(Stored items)
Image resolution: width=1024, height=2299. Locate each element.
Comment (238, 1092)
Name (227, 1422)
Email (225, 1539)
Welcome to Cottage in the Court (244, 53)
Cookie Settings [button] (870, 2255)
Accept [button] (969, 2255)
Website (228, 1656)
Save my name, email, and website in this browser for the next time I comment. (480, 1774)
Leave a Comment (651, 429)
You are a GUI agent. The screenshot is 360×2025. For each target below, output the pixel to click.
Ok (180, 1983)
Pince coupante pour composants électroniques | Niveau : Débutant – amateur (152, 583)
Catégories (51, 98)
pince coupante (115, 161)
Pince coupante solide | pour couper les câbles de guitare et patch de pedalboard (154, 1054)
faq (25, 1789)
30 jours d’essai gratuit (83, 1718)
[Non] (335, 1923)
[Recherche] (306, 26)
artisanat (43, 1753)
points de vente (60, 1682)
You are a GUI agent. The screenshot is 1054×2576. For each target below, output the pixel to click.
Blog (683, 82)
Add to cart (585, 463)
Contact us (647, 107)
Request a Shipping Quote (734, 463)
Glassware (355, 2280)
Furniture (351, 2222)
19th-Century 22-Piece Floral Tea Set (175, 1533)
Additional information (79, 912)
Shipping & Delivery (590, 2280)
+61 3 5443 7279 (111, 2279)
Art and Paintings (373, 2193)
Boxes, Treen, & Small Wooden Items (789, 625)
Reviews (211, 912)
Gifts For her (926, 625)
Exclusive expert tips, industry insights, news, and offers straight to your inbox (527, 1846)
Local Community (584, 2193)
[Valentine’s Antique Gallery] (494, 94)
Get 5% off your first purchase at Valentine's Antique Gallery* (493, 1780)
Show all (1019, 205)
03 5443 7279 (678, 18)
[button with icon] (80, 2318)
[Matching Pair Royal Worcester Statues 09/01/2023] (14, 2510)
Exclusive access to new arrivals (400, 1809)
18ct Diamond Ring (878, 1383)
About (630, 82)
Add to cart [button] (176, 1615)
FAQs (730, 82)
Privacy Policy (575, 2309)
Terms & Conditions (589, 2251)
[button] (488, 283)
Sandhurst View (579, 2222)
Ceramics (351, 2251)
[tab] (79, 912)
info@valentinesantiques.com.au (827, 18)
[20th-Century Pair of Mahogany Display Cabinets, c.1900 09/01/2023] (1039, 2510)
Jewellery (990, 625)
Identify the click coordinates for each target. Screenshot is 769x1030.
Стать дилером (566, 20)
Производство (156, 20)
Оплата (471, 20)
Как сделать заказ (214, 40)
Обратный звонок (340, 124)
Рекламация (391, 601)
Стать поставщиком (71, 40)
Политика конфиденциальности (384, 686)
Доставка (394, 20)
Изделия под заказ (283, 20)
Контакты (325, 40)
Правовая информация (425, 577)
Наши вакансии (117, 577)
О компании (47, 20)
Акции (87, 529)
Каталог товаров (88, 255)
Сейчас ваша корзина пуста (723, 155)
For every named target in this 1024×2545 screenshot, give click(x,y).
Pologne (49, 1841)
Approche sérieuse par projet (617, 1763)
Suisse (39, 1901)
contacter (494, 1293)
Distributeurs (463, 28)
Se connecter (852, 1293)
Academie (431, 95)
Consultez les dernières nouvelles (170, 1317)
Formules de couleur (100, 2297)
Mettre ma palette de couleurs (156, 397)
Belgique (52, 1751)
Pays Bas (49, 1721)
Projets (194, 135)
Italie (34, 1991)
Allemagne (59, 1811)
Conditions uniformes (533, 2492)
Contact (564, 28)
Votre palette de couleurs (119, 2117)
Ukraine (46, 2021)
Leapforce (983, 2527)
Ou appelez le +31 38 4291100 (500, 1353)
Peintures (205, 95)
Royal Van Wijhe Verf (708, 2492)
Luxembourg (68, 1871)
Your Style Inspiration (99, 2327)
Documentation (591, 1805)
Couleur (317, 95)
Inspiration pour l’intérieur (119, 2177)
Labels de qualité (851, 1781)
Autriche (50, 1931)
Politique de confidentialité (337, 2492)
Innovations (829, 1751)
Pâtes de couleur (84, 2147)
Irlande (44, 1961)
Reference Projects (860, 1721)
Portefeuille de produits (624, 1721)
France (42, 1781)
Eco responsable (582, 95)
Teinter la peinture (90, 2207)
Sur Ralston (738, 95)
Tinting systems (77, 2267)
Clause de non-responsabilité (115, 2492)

TASK TO COMPLETE: Start with the line above that contains "Catégories (51, 98)" and end with the line that contains "points de vente (60, 1682)". Write out those lines exactly, and only those.

SOLUTION TO THIS EXERCISE:
Catégories (51, 98)
pince coupante (115, 161)
Pince coupante solide | pour couper les câbles de guitare et patch de pedalboard (154, 1054)
faq (25, 1789)
30 jours d’essai gratuit (83, 1718)
[Non] (335, 1923)
[Recherche] (306, 26)
artisanat (43, 1753)
points de vente (60, 1682)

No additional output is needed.